Parágrafo único. No caso de arrematação em hasta pública, a sub-rogação ocorre sobre o respectivo preço.

Nota-se, assim, que, nos termos do art. 130 do CTN, a própria legislação tributária regulamentou e deu tratamento específico para facilitar ou viabilizar a arrematação, ao trazer norma excepcional ao instituto da responsabilidade por sucessão no caso de transferência de bem imóvel.

Ademais, é de conhecimento público e notório que o valor praticado na arrematação em hasta pública é significativamente inferior ao valor praticado no mercado, o que demonstra vantagem do adquirente na operação, que, conforme visto, não se limita ao custo de aquisição do bem.

Sendo assim, não é possível visualizar como justo e correto que a base de cálculo nas hipóteses de arrematação do bem em hasta pública corresponda ao valor da arrematação. O entendimento, assim, deve ser no sentido de que, nas hipóteses de arrematação em hasta pública, a base de cálculo do ITBI deverá corresponder ao valor venal do imóvel, que, por sua vez, deverá coincidir com o seu valor de mercado.

4.      Conclusões.

1.      O Poder Judiciário tem entendimento firme de que a base de cálculo do ITBI no caso de hasta pública é o valor da arrematação. Entretanto, inexiste nos precedentes ônus argumentativos jurídicos que conduzam seguramente a esta conclusão.

2.      A base de cálculo dos impostos previstos na Constituição, dentre eles, o ITBI, é reservado à lei complementar. O CTN é lei complementar nacional em matéria tributária. O artigo 38 do CTN prevê como base de cálculo do ITBI o valor venal dos bens ou direitos transmitidos.

3.      Diferentemente de outros, como II e IPI, o CTN não fez positivar o valor da arrematação como critério econômico para fins de base de cálculo do ITBI.

4.      Não se deve confundir preço com valor venal.
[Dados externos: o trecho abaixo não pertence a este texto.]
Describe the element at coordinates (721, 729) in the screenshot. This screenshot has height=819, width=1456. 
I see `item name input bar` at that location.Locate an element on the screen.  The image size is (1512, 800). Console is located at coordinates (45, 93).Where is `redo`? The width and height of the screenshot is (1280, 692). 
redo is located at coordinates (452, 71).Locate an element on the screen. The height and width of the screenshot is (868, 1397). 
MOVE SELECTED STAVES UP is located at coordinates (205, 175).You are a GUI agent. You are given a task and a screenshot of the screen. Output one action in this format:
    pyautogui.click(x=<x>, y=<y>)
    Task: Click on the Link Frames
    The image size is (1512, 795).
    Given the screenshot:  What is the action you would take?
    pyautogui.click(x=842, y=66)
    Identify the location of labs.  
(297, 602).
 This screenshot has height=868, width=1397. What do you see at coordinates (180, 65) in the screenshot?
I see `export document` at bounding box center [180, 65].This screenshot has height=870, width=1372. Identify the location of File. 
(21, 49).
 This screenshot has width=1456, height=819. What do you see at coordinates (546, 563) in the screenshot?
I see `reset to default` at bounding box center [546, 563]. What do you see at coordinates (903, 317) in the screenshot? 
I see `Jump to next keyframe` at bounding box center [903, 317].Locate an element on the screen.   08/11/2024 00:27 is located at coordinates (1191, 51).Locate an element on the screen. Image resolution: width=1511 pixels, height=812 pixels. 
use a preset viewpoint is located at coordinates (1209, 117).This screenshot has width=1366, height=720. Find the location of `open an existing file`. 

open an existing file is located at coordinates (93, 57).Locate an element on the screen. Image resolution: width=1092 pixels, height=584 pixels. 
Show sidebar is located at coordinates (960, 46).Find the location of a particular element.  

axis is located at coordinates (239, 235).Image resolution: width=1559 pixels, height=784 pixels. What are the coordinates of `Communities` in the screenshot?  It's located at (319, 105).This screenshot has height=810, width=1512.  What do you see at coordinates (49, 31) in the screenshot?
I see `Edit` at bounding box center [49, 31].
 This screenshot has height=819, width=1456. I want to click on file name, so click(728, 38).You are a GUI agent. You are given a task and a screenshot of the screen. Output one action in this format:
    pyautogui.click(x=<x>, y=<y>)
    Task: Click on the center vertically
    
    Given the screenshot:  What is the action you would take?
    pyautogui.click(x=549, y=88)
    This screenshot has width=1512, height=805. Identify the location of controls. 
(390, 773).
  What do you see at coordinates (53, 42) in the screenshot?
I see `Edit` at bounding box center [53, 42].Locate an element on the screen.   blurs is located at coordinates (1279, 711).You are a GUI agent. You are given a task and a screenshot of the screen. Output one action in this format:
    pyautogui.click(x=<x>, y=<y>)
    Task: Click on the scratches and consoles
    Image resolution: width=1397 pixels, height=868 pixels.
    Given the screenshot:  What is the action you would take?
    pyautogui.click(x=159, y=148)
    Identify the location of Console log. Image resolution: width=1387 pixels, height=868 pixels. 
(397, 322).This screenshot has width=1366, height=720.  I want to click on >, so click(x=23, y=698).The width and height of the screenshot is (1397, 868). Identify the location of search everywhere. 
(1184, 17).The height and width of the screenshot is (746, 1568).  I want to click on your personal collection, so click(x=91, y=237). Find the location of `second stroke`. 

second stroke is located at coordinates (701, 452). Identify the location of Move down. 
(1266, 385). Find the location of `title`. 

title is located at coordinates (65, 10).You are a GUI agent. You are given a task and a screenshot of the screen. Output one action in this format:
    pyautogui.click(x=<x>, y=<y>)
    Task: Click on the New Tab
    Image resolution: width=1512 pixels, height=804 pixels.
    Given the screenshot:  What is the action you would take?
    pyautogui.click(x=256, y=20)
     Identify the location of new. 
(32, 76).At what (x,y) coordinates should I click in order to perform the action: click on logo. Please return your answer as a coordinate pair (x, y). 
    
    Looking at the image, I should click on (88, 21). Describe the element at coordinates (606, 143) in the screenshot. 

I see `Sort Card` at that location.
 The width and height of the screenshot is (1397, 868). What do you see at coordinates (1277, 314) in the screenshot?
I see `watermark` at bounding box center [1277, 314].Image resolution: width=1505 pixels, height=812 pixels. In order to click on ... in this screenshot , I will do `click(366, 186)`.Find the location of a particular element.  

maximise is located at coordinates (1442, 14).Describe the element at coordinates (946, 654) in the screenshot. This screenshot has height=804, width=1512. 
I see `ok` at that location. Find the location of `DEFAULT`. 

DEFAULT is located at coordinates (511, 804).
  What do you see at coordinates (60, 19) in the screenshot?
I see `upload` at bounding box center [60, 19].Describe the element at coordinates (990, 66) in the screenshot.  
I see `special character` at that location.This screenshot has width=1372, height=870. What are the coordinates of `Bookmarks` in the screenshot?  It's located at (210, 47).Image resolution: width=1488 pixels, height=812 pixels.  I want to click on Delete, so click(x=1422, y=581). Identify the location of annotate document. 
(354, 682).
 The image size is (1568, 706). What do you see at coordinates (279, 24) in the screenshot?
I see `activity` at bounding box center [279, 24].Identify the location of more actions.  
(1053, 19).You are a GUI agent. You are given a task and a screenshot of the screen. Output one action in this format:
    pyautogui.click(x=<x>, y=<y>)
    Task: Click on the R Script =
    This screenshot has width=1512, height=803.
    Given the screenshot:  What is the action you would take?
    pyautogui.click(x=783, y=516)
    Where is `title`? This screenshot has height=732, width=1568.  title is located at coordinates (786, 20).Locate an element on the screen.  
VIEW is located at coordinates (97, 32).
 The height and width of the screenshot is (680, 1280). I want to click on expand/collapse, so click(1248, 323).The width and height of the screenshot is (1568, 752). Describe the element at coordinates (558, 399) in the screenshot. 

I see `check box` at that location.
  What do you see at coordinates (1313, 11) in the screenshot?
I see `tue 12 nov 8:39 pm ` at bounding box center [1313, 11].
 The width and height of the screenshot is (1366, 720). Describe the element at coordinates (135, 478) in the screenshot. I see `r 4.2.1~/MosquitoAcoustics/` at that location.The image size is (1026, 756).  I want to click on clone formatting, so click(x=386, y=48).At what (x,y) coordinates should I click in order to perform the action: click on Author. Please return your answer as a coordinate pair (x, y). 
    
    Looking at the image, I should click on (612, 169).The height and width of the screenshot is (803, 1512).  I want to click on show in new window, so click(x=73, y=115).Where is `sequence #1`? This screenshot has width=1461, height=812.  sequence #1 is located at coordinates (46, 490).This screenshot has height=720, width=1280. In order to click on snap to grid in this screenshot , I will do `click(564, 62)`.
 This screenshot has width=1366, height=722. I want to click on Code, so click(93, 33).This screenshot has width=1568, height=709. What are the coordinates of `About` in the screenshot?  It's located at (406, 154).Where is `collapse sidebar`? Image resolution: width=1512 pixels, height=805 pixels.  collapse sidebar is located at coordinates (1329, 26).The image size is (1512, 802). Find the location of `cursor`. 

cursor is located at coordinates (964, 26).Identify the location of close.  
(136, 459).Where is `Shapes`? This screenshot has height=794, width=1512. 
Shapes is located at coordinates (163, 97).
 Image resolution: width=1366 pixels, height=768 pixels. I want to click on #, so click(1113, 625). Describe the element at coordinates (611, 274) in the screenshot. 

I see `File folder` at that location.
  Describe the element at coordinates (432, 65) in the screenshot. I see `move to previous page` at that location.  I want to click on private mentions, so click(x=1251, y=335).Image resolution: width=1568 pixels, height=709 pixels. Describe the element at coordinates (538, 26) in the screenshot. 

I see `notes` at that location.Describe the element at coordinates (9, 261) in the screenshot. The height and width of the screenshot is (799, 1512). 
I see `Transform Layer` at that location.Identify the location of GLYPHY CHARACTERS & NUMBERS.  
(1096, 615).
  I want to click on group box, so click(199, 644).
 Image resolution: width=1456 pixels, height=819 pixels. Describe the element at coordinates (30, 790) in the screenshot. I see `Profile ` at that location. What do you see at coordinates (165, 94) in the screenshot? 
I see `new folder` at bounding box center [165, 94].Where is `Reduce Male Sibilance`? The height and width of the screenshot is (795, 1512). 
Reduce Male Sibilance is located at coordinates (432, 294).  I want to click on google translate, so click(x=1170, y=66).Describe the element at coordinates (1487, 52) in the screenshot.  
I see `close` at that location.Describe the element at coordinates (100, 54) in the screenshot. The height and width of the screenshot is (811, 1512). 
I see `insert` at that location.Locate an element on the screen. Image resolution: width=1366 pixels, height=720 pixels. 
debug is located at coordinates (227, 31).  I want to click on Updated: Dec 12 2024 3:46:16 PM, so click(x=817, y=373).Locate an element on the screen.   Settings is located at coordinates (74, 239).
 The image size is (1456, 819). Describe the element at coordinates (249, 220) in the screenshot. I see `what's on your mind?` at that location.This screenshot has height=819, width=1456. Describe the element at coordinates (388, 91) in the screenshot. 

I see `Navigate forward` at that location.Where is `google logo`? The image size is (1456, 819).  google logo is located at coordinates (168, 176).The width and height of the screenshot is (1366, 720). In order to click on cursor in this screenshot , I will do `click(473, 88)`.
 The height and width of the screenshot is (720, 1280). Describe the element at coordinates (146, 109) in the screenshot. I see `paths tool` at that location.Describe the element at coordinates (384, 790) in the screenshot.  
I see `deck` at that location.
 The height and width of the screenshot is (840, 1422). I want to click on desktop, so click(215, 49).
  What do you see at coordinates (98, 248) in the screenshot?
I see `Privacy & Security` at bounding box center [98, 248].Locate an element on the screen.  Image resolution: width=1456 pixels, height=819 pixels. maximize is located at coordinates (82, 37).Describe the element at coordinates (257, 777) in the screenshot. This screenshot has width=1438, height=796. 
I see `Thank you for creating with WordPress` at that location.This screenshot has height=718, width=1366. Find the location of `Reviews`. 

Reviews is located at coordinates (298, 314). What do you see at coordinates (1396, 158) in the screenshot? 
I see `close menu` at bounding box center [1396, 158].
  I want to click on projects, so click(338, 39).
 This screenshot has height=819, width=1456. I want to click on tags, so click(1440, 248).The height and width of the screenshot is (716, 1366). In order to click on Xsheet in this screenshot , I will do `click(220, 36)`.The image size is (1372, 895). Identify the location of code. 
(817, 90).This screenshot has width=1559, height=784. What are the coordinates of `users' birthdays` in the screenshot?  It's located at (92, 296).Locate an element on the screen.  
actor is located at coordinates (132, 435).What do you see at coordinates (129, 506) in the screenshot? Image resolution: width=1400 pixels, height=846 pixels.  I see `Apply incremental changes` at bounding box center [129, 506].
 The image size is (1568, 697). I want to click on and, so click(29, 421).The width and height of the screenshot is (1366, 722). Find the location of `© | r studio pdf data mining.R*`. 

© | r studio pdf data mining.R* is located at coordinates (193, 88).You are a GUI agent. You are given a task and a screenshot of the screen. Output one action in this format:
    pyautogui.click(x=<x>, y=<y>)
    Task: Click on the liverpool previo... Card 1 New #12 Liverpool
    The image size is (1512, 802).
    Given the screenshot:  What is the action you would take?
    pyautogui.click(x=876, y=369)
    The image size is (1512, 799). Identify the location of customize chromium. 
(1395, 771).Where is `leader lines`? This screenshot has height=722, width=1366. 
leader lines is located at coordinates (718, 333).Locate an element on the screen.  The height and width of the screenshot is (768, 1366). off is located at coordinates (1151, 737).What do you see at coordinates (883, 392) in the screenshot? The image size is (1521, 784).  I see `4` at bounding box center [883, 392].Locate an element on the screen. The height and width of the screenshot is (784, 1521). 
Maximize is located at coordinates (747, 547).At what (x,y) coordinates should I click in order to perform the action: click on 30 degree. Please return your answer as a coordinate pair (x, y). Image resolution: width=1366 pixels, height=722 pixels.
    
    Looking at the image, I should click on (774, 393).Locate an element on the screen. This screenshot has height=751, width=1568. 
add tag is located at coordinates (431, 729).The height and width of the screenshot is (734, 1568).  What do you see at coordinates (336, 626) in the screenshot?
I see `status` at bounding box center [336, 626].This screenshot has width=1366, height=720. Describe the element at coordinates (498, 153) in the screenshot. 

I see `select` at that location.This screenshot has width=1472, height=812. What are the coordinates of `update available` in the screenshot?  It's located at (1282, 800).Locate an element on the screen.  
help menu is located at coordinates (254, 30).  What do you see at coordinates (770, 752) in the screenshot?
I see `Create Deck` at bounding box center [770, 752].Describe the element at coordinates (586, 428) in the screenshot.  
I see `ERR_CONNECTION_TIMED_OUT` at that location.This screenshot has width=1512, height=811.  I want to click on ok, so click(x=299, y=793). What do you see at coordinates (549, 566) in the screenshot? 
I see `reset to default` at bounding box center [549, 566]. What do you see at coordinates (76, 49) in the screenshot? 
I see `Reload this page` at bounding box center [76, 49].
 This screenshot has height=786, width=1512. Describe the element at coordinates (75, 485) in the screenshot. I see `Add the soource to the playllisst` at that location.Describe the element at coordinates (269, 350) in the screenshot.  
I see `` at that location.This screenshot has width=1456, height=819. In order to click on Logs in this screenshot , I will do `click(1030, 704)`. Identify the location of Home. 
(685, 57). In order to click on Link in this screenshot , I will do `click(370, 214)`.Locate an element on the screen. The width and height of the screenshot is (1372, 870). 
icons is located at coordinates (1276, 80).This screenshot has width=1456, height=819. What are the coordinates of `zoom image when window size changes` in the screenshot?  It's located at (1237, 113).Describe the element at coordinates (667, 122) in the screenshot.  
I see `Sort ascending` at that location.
5.      Sabidamente, o valor da arrematação em hasta pública não corresponde ao valor venal.

6.      Em respeito à legalidade, ao “princípio da especificidade conceitual fechada” e “determinabilidade”, que são diretamente entrelaçados com a segurança jurídica, a base de cálculo do ITBI deve ser o valor venal do bem transmitido, não havendo espaço para utilização do valor da arrematação.